Upon reception of the supvisors.restart or supvisors.shutdown, the Supvisors instance uses the global stop sequence to stop all the running applications in the defined order. The following pseudo-code explains the logic used:

while global stop sequence is not empty:
pop the application list having the greater stop_sequence

for each application in application list:
apply Stopping an application

wait for the jobs to complete

Conciliation

Supvisors is designed so that there should be only one instance of the same process running on a set of nodes, although all of them may have the capability to start it.

Nevertheless, it is still likely to happen in a few cases:

  • using a request to Supervisor itself (through Web UI, supervisorctl, XML-RPC) ;

  • upon a network failure.

Attention

In the event of a network failure - let’s say a network cable is unplugged -, if the auto_fence option is not set, a Supvisors instance running on the isolated node will be set to SILENT instead of ISOLATED and its URL will not disconnected from the subscriber socket.

Depending on the rules set, this situation may lead Supvisors to warm restart the processes that were running in the lost Supvisors instance onto other Supvisors instances.

When the network failure is fixed, Supvisors will likely have to deal with a bunch of duplicated applications and processes.

When such a conflict is detected, Supvisors enters in the CONCILIATION state.
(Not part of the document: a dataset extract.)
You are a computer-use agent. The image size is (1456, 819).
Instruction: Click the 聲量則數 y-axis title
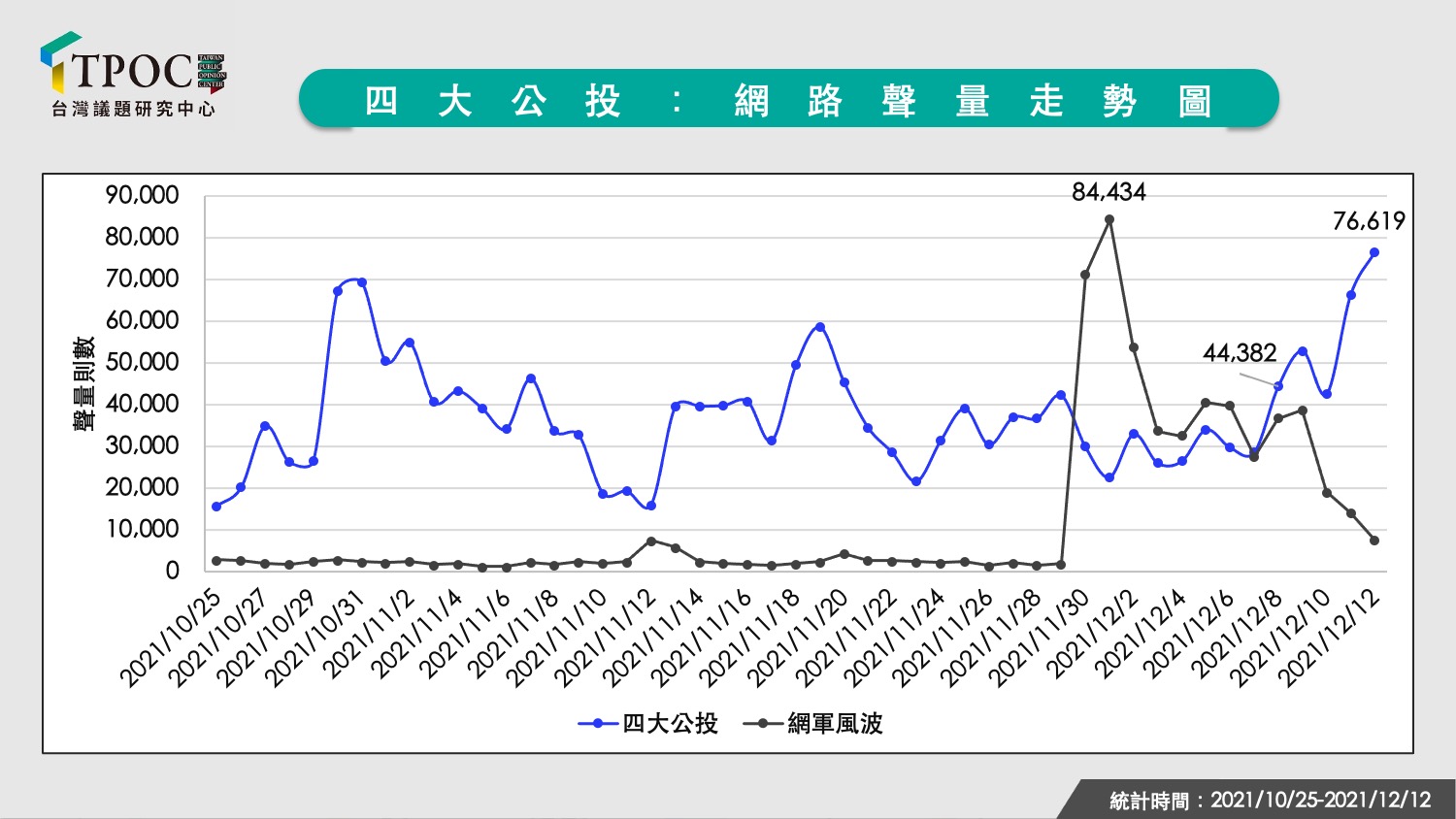coord(83,384)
Depending on the conciliation_strategy option set in the rpcinterface extension point, it applies a strategy to be rid of all duplicates:

SENICIDE

When applying the SENICIDE strategy, Supvisors keeps the youngest process, i.e. the process that has been started the most recently, and stops all the others.

INFANTICIDE

When applying the INFANTICIDE strategy, Supvisors keeps the oldest process and stops all the others.

USER

That’s the easy one. When applying the USER strategy, Supvisors just waits for a third party to solve the conflicts using Web UI, supervisorctl, XML-RPC, process signals, or any other solution.

STOP

When applying the STOP strategy, Supvisors stops all conflicting processes, which may lead the corresponding applications to a degraded state.

RESTART

When applying the RESTART strategy, Supvisors stops all conflicting processes and restarts a new one.

RUNNING_FAILURE

When applying the RUNNING_FAILURE strategy, Supvisors stops all conflicting processes and deals with the conflict as it would deal with a running failure, depending on the strategy defined for the process. So, after the conflicting processes are all stopped, Supvisors may restart the process, stop the application, restart the application or do nothing at all.

Supvisors leaves the CONCILIATION state when all conflicts are conciliated.